Real estate investment trust

Camden Property Trust is a publicly traded real estate investment trust that invests in apartments in the United States. As of December 31, 2023, the company owned interests in 176 apartment communities containing 59,800 apartment homes in the United States. It is the 14th largest owner of apartments in the United States.

The name of the company is derived from the last names of its founders, Richard J. Campo and D. Keith Oden.

==History==
In 1981, Richard J. Campo and D. Keith Oden bought the failing Houston condominium business of their employer and reorganized it into a REIT.

In 1993, the company became a public company via an initial public offering.
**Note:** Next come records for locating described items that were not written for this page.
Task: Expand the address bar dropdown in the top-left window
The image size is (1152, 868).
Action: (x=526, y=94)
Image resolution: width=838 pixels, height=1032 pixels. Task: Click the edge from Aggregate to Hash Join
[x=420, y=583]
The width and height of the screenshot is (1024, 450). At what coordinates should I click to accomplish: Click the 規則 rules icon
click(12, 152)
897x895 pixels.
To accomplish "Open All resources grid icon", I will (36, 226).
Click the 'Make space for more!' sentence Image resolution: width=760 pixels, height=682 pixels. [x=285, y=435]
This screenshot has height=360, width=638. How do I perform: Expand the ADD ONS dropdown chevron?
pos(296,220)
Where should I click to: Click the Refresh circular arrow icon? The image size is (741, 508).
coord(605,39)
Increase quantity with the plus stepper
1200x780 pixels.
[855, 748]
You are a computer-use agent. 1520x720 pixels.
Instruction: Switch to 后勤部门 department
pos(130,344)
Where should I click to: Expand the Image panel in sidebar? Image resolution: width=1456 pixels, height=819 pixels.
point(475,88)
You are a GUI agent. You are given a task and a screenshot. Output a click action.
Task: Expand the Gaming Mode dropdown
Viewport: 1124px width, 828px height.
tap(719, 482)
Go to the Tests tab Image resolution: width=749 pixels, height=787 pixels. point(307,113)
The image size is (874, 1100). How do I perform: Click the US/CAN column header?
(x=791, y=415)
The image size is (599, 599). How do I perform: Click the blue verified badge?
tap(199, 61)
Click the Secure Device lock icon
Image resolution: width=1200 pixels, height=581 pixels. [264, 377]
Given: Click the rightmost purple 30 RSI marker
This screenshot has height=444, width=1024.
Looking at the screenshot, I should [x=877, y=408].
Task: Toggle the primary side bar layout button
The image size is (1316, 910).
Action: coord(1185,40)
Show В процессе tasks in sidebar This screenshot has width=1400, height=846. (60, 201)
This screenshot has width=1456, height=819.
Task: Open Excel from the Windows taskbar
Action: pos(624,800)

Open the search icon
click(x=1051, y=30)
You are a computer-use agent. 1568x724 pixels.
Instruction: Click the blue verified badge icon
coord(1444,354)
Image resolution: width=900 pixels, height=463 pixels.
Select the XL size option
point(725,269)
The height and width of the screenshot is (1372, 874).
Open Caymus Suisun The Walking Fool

In 1997, the company acquired Paragon Group, which owned 17,000 apartment units, in a $615 million transaction.

In 1998, the company acquired Oasis Residential for $542 million in stock and the assumption of $430 million in debt.

In 2005, the company acquired Summit Properties in a $1.1 billion transaction.

In 2011, the company acquired 8 properties in Texas for $261 million.

In 2012, the company purchased the 80% interest held by a joint venture partner in 12 communities for $99.5 million.

In 2016, the company sold its portfolio of properties in Nevada, which included 15 communities with 4,918 apartment units, for $630 million.

In 2022, the company acquired the remaining ownership interests in its joint venture with Teacher Retirement System of Texas.